# International Surrogacy Advise Please



## nevergiveup1 (Mar 23, 2008)

I wonder whether anyone can help me.

I am going to South Africa to do surrogacy. I am British and also South African and my husband is Irish and British, although he has never applied for a British Passport, he was born and has always lived in the UK. His passport is Irish.

If the treatment works and in South Africa, could I just be recognised as the mother in SA and then apply for a South african Passport and the child would then be my dependant in the UK. Or would it be easier to get an Irish passport?
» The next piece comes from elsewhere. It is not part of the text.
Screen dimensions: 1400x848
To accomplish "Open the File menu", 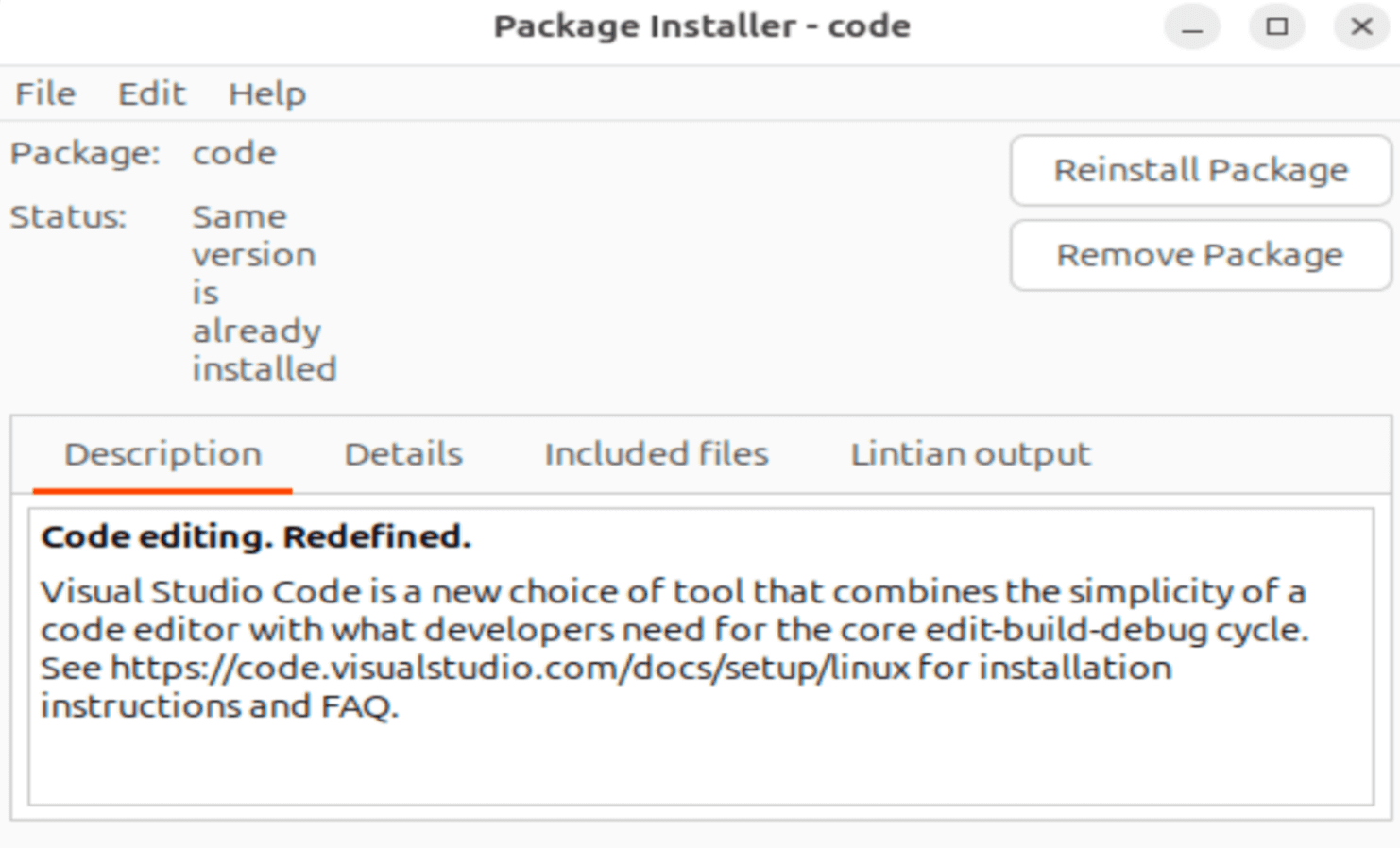I will coord(45,94).
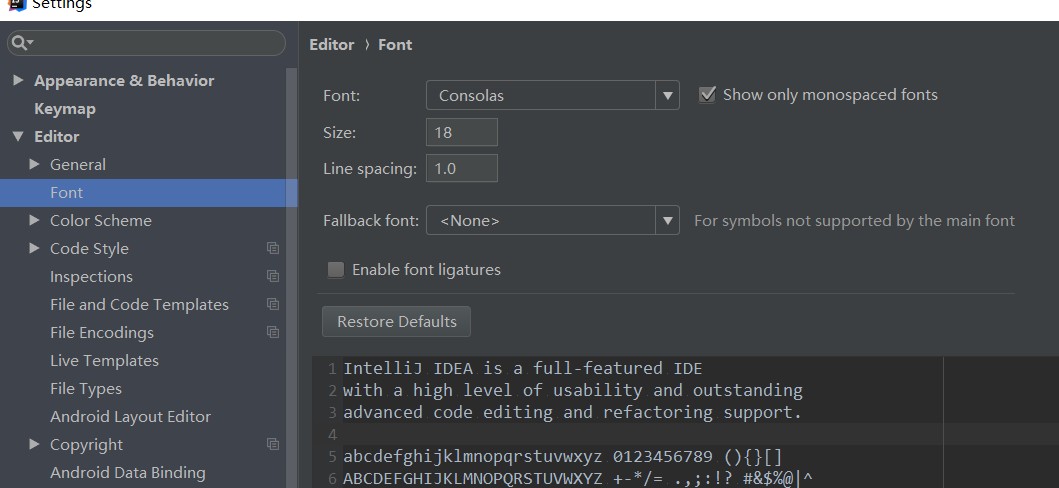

Does Ireland have different surrogacy laws to Britain and South Africa.

I have just read that the child may not be recognised as British, but I dont mind, as my child could be South African as I am too and then be my dependant in Britian??

Can anyone help with this? I am starting the surrogacy in December 2009.


----------



## nevergiveup1 (Mar 23, 2008)

I forgot to say that it would be a gestational surrogacy.


----------



## shellsurro (Aug 20, 2009)

Hi there Shelly

I think you and I have chatted before.. I emailed you in reply to a message??

The laws are currently in the process of changing in South Africa.. I have a name and number of a social worker that would be able to "co-ordinate" the whole process for you, inlcuding how the baby is registered. I am not sure if you are working through an agency or privately with the surrogate.. I am more than willing to pass on all the information I know and if I dont know something I am more than willing to find out for you! 

Feel free to PM me or email me!

Kindest regards
Shelly


----------



## nevergiveup1 (Mar 23, 2008)

Hi shell,

I dont think I have spoken to you before.

It is not the South African laws that I need advise on but the position that the British Embassy will take with regards to bringing the baby back to Britain.

Although if you have anything on the changing laws in SA that would be great. We are starting the treatment in December.

I am British and South African and I would be fine if I can get a south african passport and then bring the baby back as a dependant providedsurrogacy worked and there was a baby.

Or as my husband is Irish maybe ireland will give a passport??

Shell, any information that you have would be great! I sooo need some help. I am going private, it was arranged via my clinic. We will see a lawyer in sa and the surrogate has done this once before, so is more familiar with the process.


I really need more information if the baby was born, afterwards, how to get the baby a passport/ visa to travel back to the UK with me.


----------